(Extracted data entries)
****************
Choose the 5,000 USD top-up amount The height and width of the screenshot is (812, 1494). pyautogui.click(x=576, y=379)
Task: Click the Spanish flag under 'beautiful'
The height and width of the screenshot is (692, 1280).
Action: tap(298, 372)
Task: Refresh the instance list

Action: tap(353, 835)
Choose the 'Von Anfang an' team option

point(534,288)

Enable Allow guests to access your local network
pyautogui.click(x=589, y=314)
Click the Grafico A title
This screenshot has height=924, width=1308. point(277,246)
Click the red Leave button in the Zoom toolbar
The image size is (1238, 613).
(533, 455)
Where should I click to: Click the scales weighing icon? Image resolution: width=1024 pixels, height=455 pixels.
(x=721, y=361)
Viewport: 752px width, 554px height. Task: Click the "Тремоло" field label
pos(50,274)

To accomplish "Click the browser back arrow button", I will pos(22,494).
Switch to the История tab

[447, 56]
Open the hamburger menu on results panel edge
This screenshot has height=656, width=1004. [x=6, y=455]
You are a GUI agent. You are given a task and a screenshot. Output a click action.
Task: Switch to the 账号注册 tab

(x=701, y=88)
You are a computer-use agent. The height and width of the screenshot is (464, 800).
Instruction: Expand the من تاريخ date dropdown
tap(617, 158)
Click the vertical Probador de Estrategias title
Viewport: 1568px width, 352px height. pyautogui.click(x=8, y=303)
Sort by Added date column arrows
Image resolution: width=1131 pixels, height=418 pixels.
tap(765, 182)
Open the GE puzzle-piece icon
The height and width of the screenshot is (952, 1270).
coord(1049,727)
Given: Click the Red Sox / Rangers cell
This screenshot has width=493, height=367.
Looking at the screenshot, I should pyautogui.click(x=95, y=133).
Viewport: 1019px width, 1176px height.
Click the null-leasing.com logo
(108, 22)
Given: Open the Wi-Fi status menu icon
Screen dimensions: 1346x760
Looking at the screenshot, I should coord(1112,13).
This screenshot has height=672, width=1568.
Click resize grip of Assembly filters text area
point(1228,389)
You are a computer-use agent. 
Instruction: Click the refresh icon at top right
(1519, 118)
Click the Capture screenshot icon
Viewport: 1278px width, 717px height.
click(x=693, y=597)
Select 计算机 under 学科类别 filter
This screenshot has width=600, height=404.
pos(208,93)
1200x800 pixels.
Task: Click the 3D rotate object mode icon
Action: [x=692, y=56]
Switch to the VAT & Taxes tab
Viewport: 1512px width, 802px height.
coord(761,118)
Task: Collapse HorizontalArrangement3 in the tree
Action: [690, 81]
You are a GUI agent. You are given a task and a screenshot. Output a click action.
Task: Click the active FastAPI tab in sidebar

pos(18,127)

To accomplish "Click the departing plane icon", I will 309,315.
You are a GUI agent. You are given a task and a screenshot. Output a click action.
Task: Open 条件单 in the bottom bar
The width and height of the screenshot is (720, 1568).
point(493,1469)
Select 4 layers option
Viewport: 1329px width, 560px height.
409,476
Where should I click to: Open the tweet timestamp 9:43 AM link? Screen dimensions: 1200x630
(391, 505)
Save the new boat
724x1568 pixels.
****************
EXERCISE:
Reproduce the lines of the data from the one containing "I will 309,315." through the end of the data, inclusive.

EXPECTED ANSWER:
To accomplish "Click the departing plane icon", I will 309,315.
You are a GUI agent. You are given a task and a screenshot. Output a click action.
Task: Open 条件单 in the bottom bar
The width and height of the screenshot is (720, 1568).
point(493,1469)
Select 4 layers option
Viewport: 1329px width, 560px height.
409,476
Where should I click to: Open the tweet timestamp 9:43 AM link? Screen dimensions: 1200x630
(391, 505)
Save the new boat
724x1568 pixels.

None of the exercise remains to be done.